Discussed above, the embodiment of virtual and physical spaces are interrelated in daily routines and practices. For example, the practice of checking-in on Facebook provides a combination of inhabiting virtual and physical spaces simultaneously. This use of technology and embodiment is linked to notions of the cognitive awareness and unconscious. Farman states, most of what we know in the world comes at the level of unconsciousness. We are not always aware of our individual body parts, instead these recede from perception in the way we acknowledge the body as a whole. Similarly, the use of technology becomes extensions of the body, which we can be unconscious of. Lastly, Farman explains that embodiment is a constant process of reading the world, with meaning being taken as we read bodies and spaces. Culturally inscribed, bodies, technology and space are constantly being read, interpreted and understood in terms of culture that surrounds us. This continues between the virtual and physical spaces, where the body and space act as signifiers, constantly interpreted.
Art is older than documented history; humankind has always found ways to express itself artistically to reflect on its current perception of the universe. Available technology has been a critical factor in that expression. With the emergence of new digital and satellite technologies in the 21st century, new artistic practices have been created, by applying technology available at the time. Locative Art uses digital technologies in alternative ways to embody space, and enhance the way we view space. According to Hemment, there are three categories of locative art, mapping, geo-annotation, and ambulant. Within each of these categories, sub categories reflect how the technology is applied, from documenting perceived reality to expressing issues and feelings to collaboration and social advocacy.
With civilization came division of labour; ‘artist’ became a specific role and art became, to the ruling classes at least, a commodity. With this form of technology-enabled art, there has been a democratizing of the process and a breakdown of the exclusivity of the role of artist. Consequently, there is a blurring of the lines as to what is considered art and whom the artists/producers are; actually, anyone can become an artist/producer. Art has been liberated from the galleries and become part of everyday life to people who were once excluded from the process.
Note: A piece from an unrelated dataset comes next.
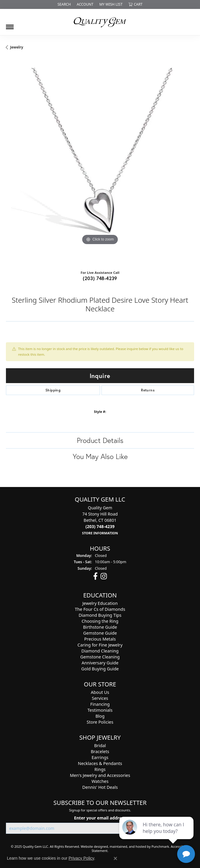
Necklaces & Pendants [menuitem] (100, 763)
Dan Bevc, Rory Warnock & Samuel Schmidt
- In your personal experience participating in physical and virtual spaces, do you find yourself aware of your embodied movement in these spaces? Or, do you find yourself unconscious in the way your daily routines and media use affect how you embody these types of overlapping spaces?
- With contemporary media, the role of the artist is becoming less specific. Due to the ubiquity of smartphones with GPS capabilities, is it possible to consider all smartphone users as artists or potential artists? Can one’s daily routines with their phones be considered locative art, or must it be a more conscious and contemplative process?